━━━━━ DATA

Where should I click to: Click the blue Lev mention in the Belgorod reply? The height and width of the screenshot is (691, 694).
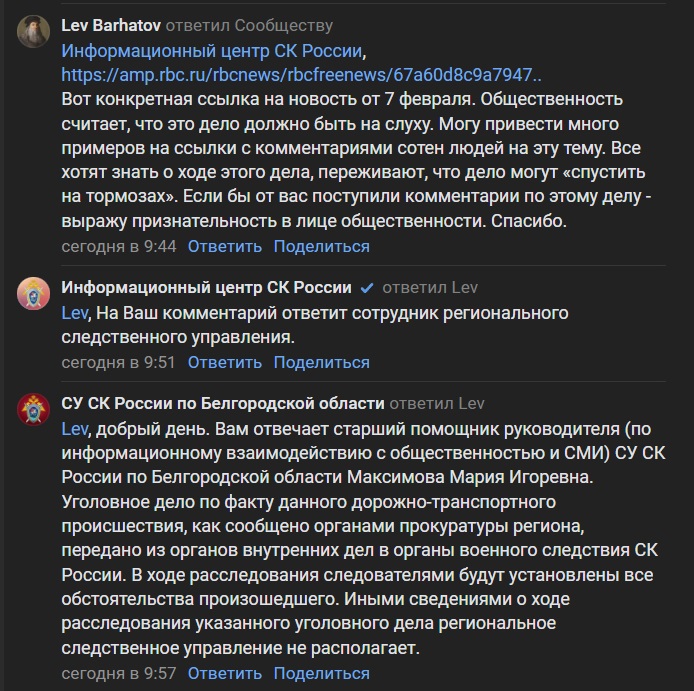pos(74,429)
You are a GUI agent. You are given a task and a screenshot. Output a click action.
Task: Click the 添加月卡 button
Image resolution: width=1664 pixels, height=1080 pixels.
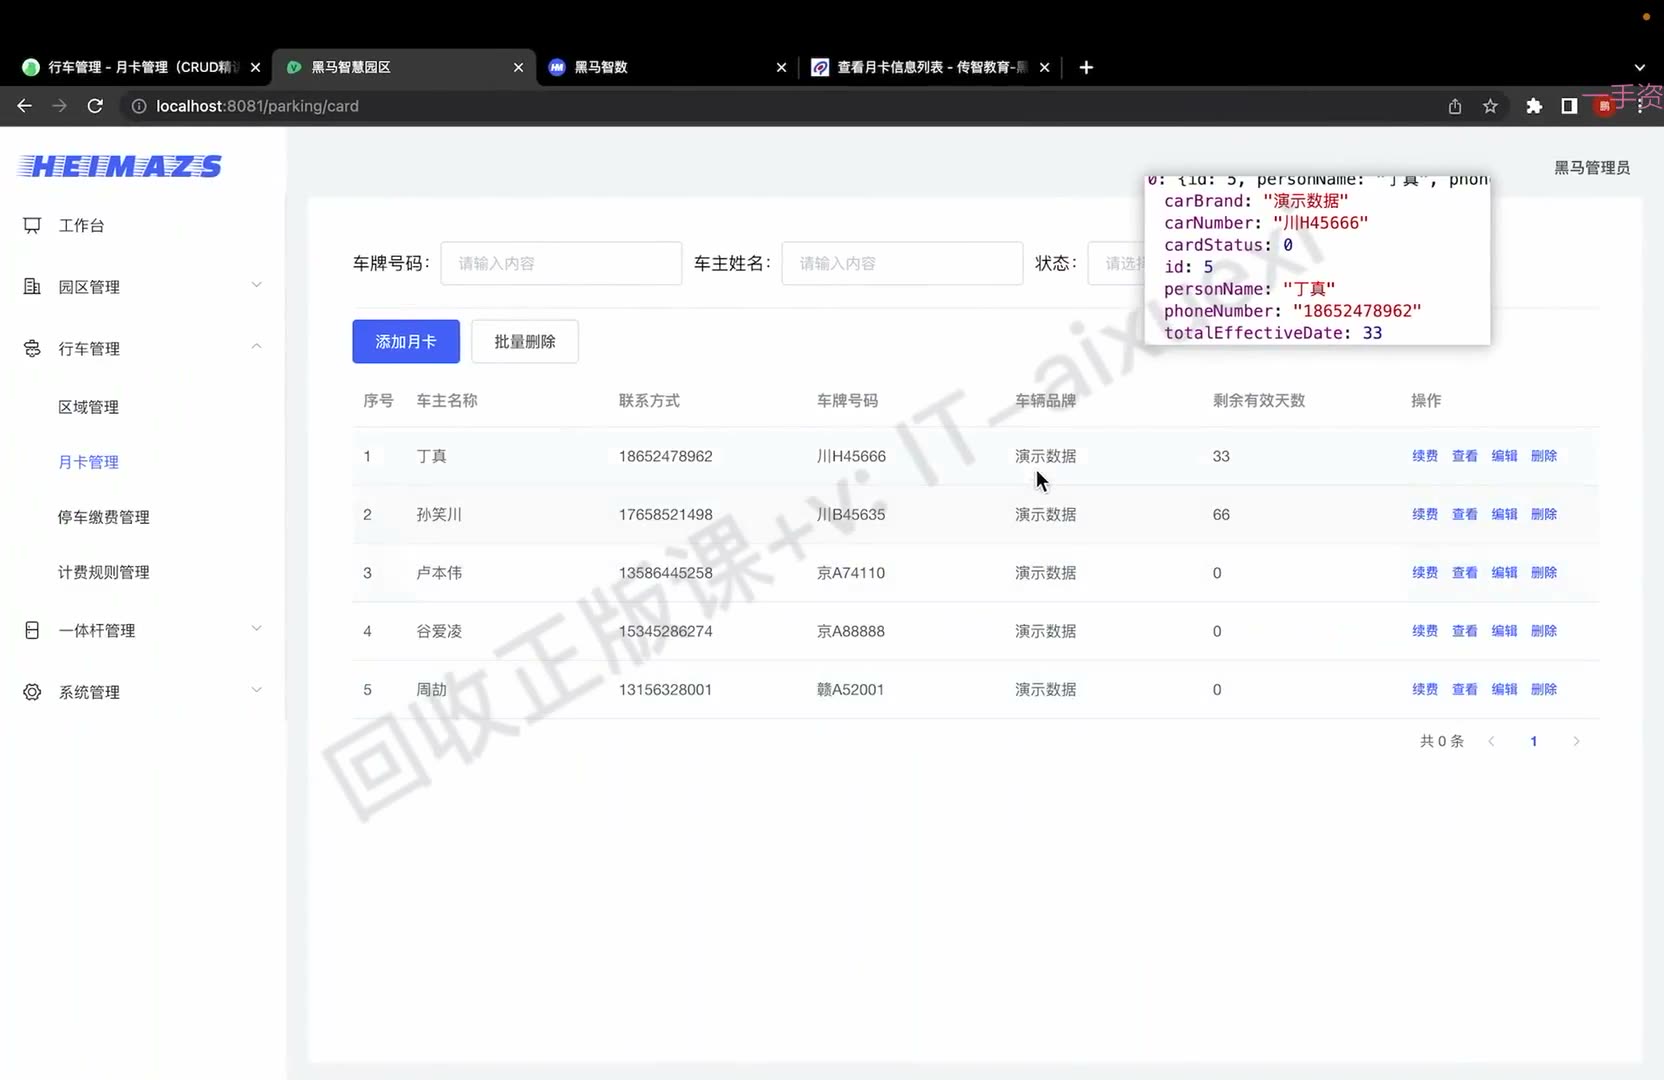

━━━━━━━━━━

→ **THE TASK**: The answer is the listing above restated word for word, pictures removed.

→ **SOLUTION BELOW**:
Where should I click to: Click the blue Lev mention in the Belgorod reply? The height and width of the screenshot is (691, 694).
pos(74,429)
You are a GUI agent. You are given a task and a screenshot. Output a click action.
Task: Click the 添加月卡 button
Image resolution: width=1664 pixels, height=1080 pixels.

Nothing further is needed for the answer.